P.S. If you want a hand using the OpenTelemetry API to create root spans, we are happy to help! Let us know through the support channel, and we'll gladly arrange a call to help you out. It's usually just 5 minutes coding, and then pushing it to your environment to validate :-)

P.P.S.S. Lumigo now also shows Elastic Load Balancers that serve HTTP requests issued by containerized workflows.


Improvement
6 months ago

Amazon ECS OpenTelemetry Resource Attributes Now Supported


We extended Lumigo's support of OpenTelemetry resource attribute semantic conventions to cover the `cloud.platform` key and the Amazon ECS semantic conventions.

Our goal with implementing the OpenTelemetry semantic conventions is to enable you to get the best integration with Lumigo for your workloads even when not using the Lumigo OpenTelemetry distributions, but rather using upstream OpenTelemetry SDKs.

The Amazon ECS semantic conventions are not yet widely implemented in OpenTelemetry SDKs, but we are very much looking forward to contributing them to the community!

For more information about the OpenTelemetry semantic conventions supported by Lumigo, refer to the OpenTelemetry Supported Semantic Conventions documentation.

Improvement
9 months ago

New and improved System-Map

A new UI brings a best-in-class visual experience to your System Map, all with the same features you love, including filtering, to give you a detailed bird's eye view of your whole stack.

Improvement
11 months ago

Global Search Shortcut Has Been Improved

Search for pages, functions, and product documentation — all with keyboard shortcut to maximize your efficiency.

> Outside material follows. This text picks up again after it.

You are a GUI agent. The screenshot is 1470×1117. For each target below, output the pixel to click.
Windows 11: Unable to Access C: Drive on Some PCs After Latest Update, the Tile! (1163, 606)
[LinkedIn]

Hit Ctrl + K for Windows and Cmd + K for macOS to search for pages, functions, and saved documents.


Improvement
a year ago

Debug transactions with stack trace

See the line of code where the exception was thrown on the STACK TRACE section. This important information can help you figure out where things went wrong or how various subroutines work together during execution.

When will I see the stack trace? At the moment the stack trace is available for traced Python functions.


Improvement
a year ago

Introducing the new and improved UI

We’ve just released a new user interface designed to improve the overall user experience including new time picker, and better support for Safari and Firefox. 


Improvement
a year ago

New and improved Slack notifications

We’ve revamped Slack notifications to ensure teams quickly get the information they need when issues occur. You can now see the details of the issue at a glance, and investigate the issue in lumigo with one click. 

For more information read the documentation here.

Improvement
a year ago

Function Duration widget is available on the dashboard

We've added a Function Duration widget to the dashboard to help you easily identify slow functions. 

Check it out:


Improvement
a year ago

New Issues and Alerts Page

To help you resolve issues faster we've updated the Issues & Alert page.

  • Perform actions on a bulk of issues.
  • Customize the issues table to match your needs.
  • View execution tags distribution.